DOCUMENT EXCERPT —
The error-independent seems to be very good for classifiers 1 and 3. But what happened to the estimate for classifier 2? Let’s check.

# Looking at the error-independent evaluation results
["error independent",
     [float(d['a'])*100 for d in ae_eval_exact[sol]["accuracy"]],
     [float(d['b'])*100 for d in ae_eval_exact[sol]["accuracy"]]]

['error independent',
 [8.00451496620146, 13.40896693859222, 92.76370786462849],
 [84.8263773143796, 103.57683264602629, 49.64993540953866]]

So the error-independent solution thinks the 2nd classifier has a greater than 100% accuracy (103.6%) on label ‘b’!

The beauty of knowing you are wrong¶

It may sound strange but the failure above by the error-independent model is actually a ‘feature’ not a ‘bug’. It goes back to the type of numbers that are returned by ntqr.r2.MajorityVotingEvaluation and ntqr.r2.ErrorIndependentEvaluation. Majority voting will always return rational number estimates. But the error indendent solution may not. In the example we are looking at here, it returns irrational algebraic numbers.

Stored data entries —
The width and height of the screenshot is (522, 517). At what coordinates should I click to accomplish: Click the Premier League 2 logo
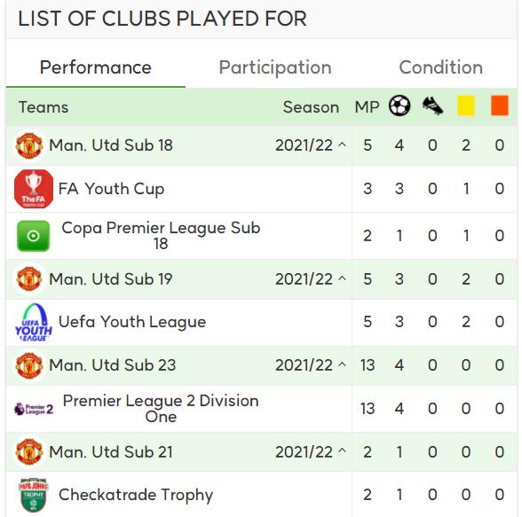click(x=34, y=409)
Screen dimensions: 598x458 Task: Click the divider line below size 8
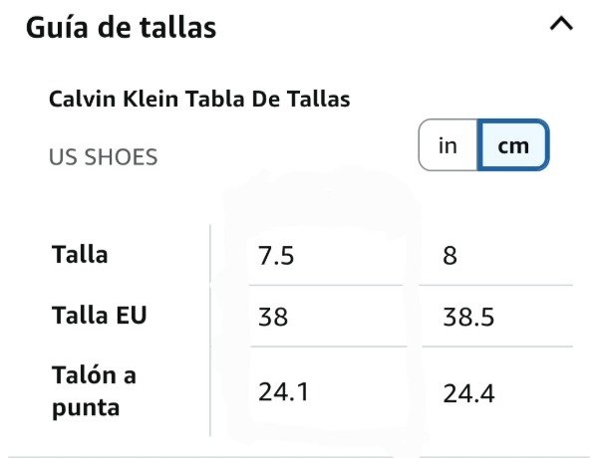pos(495,286)
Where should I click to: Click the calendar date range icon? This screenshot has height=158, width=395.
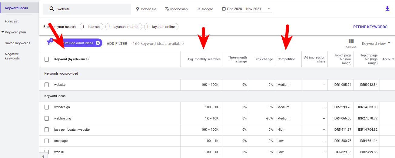coord(224,9)
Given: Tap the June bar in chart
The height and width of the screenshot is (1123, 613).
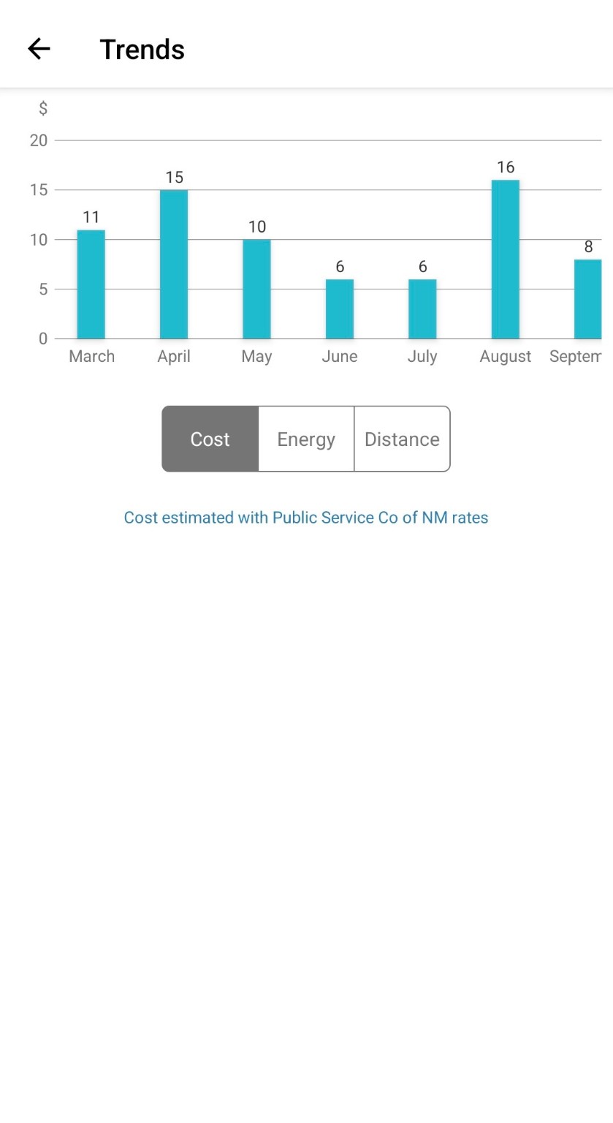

TASK — In the classifier evaluation excerpt, list every value in the printed error-independent output that is greater than 50.

EXERCISE RESPONSE — 92.76370786462849, 84.8263773143796, 103.57683264602629